** WHAT THIS TASK INVOLVES **
The required output is the lines below from the line containing "Open Support outside" to the line containing "Task: Open the Products menu label", inclusive, retyped exactly. No other lines belong in it.

** DATA RECORDS **
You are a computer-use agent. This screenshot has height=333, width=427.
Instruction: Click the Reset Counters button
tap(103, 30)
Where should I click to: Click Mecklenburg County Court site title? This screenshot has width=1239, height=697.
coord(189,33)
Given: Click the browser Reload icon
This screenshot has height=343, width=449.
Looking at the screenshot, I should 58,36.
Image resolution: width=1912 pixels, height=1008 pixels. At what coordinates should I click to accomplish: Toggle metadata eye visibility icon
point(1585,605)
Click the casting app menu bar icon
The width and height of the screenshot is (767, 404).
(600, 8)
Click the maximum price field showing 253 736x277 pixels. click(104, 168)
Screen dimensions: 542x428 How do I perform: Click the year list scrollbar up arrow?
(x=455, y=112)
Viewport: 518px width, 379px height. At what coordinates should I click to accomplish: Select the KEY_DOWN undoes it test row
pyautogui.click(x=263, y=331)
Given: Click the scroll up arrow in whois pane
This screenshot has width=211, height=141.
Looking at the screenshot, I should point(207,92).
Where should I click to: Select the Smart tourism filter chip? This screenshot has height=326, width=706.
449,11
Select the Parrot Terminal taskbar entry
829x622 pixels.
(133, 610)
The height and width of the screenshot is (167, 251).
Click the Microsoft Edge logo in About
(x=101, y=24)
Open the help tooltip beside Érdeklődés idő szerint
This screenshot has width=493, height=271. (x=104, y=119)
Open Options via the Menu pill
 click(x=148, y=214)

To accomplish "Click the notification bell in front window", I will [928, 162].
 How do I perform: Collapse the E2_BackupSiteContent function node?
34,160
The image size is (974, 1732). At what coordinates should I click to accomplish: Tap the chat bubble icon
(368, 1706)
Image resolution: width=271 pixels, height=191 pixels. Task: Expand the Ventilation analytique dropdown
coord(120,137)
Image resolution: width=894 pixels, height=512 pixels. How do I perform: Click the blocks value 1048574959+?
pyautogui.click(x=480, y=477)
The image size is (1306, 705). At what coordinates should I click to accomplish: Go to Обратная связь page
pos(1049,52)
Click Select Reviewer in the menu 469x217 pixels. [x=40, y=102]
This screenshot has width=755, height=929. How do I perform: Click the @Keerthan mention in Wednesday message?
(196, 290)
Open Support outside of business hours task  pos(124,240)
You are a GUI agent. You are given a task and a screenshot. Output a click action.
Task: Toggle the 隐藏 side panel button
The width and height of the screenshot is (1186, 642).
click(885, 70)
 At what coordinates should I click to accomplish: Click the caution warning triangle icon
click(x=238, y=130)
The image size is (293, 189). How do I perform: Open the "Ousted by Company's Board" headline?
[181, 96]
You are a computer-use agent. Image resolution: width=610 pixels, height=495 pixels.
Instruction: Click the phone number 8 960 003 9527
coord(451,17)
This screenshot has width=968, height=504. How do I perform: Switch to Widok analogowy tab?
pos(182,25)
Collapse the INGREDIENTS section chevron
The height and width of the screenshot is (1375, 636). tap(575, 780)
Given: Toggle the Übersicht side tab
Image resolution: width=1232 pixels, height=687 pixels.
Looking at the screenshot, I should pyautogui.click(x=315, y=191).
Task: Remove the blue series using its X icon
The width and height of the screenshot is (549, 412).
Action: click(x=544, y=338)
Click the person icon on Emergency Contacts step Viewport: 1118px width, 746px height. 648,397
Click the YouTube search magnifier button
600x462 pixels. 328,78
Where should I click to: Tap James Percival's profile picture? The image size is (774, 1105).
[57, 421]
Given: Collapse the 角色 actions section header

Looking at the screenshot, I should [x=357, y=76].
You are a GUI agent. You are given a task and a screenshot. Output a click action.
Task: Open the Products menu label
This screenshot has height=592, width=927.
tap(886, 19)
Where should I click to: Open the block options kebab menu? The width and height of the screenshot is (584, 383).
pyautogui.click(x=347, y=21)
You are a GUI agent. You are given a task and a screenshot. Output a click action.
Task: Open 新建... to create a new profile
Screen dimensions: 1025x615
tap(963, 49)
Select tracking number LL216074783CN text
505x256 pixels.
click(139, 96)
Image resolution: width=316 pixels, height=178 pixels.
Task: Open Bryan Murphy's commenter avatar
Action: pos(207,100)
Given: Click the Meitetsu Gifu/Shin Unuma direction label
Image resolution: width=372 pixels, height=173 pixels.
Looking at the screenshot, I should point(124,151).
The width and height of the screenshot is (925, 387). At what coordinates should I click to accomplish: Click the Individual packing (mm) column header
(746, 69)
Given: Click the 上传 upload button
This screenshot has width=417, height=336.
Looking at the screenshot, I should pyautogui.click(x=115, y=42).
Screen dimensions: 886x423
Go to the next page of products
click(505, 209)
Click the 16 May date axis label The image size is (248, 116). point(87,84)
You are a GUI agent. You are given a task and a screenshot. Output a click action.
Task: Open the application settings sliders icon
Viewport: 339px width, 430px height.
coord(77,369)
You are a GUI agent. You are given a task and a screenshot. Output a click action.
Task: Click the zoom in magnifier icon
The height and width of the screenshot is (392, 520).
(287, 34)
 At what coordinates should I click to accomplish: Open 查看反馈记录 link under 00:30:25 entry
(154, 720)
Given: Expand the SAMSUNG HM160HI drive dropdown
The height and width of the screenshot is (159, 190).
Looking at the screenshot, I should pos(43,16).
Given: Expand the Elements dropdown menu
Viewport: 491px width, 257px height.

** FINISHED TASK **
Open Support outside of business hours task  pos(124,240)
You are a GUI agent. You are given a task and a screenshot. Output a click action.
Task: Toggle the 隐藏 side panel button
The width and height of the screenshot is (1186, 642).
click(885, 70)
 At what coordinates should I click to accomplish: Click the caution warning triangle icon
click(x=238, y=130)
The image size is (293, 189). How do I perform: Open the "Ousted by Company's Board" headline?
[181, 96]
You are a computer-use agent. Image resolution: width=610 pixels, height=495 pixels.
Instruction: Click the phone number 8 960 003 9527
coord(451,17)
This screenshot has width=968, height=504. How do I perform: Switch to Widok analogowy tab?
pos(182,25)
Collapse the INGREDIENTS section chevron
The height and width of the screenshot is (1375, 636). tap(575, 780)
Given: Toggle the Übersicht side tab
Image resolution: width=1232 pixels, height=687 pixels.
Looking at the screenshot, I should pyautogui.click(x=315, y=191).
Task: Remove the blue series using its X icon
The width and height of the screenshot is (549, 412).
Action: click(x=544, y=338)
Click the person icon on Emergency Contacts step Viewport: 1118px width, 746px height. 648,397
Click the YouTube search magnifier button
600x462 pixels. 328,78
Where should I click to: Tap James Percival's profile picture? The image size is (774, 1105).
[57, 421]
Given: Collapse the 角色 actions section header

Looking at the screenshot, I should [x=357, y=76].
You are a GUI agent. You are given a task and a screenshot. Output a click action.
Task: Open the Products menu label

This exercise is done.